Pouco depois desafiou as duas amigas Maria Magalhães e Veridiana Bressane, também praticantes de surf, a fundarem a Start Zero Zero, responsável pela organização do Pro Surf São Tomé, um campeonato que decorre de 1 a 8 de Setembro e conta com a participação de 27 atletas. O evento divide-se por três praias de São Tomé — Portalegre, Santana e Sete Ondas — e inclui também a Omali Surf Week, uma viagem exclusiva de sete dias, em São Tomé, destinada a surfistas, amantes e simpatizantes deste desporto e da sua cultura, activistas, empreendedores, organizações, marcas que procuram um propósito, e a todos os que se identifiquem com os valores do evento.

Ou seja, durante esta semana, São Tomé recebe vários convidados ligados ao surf, à arte e à sustentabilidade para assistirem ao campeonato e conhecerem a ilha, explica Veridiana Bressane, brasileira a viver em Portugal. O objectivo é que o surf seja um motor de desenvolvimento em todos os sentidos. “O surf movimenta sete mil milhões de dólares por ano (cerca de 5,9 milhões de euros). É uma indústria que tem esse poder transformador”, completa Maria Magalhães.

A iniciativa conta com o apoio da Federação Portuguesa de Surf, do Comité Olímpico de São Tomé e Príncipe e do Turismo daquele país que reconhece, em declarações à Lusa, que o campeonato será uma “mais-valia”, principalmente, destaca a técnica Gisela Bouças, nesta altura de pandemia de covid-19, quando o “país teve uma baixa no fluxo de entrada de turistas”.

Unir a CPLP através do surf

Ao mesmo tempo, as três mulheres “querem criar novas oportunidades de desenvolvimento pessoal e profissional para a comunidade surfista local” e não só. Por exemplo, conseguiram levar Internet para uma vila da ilha, onde até agora não estava disponível. O campeonato de surf vai terminar, mas a Internet vai ficar disponível naquela escola. O evento também irá ser transmitido para todo o mundo, com o apoio de uma televisão independente de São Tomé, a ZuntaTV, que recebeu formação para conseguir fazê-lo. 

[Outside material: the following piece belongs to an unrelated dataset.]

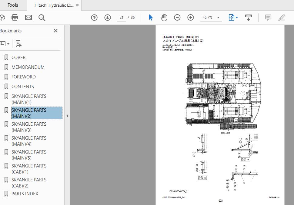Screen dimensions: 294x205
Task: Click the page number input field
Action: click(121, 17)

“A nossa preocupação é ser uma acção sustentável, fazer com que o desenvolvimento da indústria do surf nestes países seja algo que envolva a comunidade local”, sublinha Maria Magalhães. E por falar em sustentabilidade, essa vertente está presente no evento a todos os níveis e os participantes farão também várias limpezas às praias. “A questão ambiental é algo que está na génese do surfista porque o mar é a nossa segunda casa”, acrescenta a co-fundadora do projecto.

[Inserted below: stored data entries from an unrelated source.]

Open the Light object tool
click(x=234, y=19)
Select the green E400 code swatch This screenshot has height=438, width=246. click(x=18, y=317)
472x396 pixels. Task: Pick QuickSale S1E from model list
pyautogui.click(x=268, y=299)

Até 8 de Setembro, São Tomé será a casa do Pro Surf, mas Francisca Sequeira, Maria Magalhães e Veridiana Bressane já têm planos para o próximo ano. “Estamos em contacto com Moçambique e Cabo Verde. Para o ano já gostaríamos de levar o conceito para esses dois países”, avança Maria Magalhães. O arquipélago será a base do projecto, que as três prometem repetir na ilha anualmente. “Queremos unir estes países da CPLP através do surf”, prometem.

Mas sem nunca esquecer o empoderamento feminino. Aliás, parte das receitas deste campeonato revertem a favor da SOMA, para promover a igualdade de género, combater a gravidez precoce e o abandono escolar. No fundo, resumem as fundadoras do projecto, “permitir a estas raparigas encontrar um novo caminho, mais oportunidades na vida”. A partir deste mês, Francisca Sequeira recebe 30 novas participantes no projecto, com idades entre os 7 e aos 19 anos.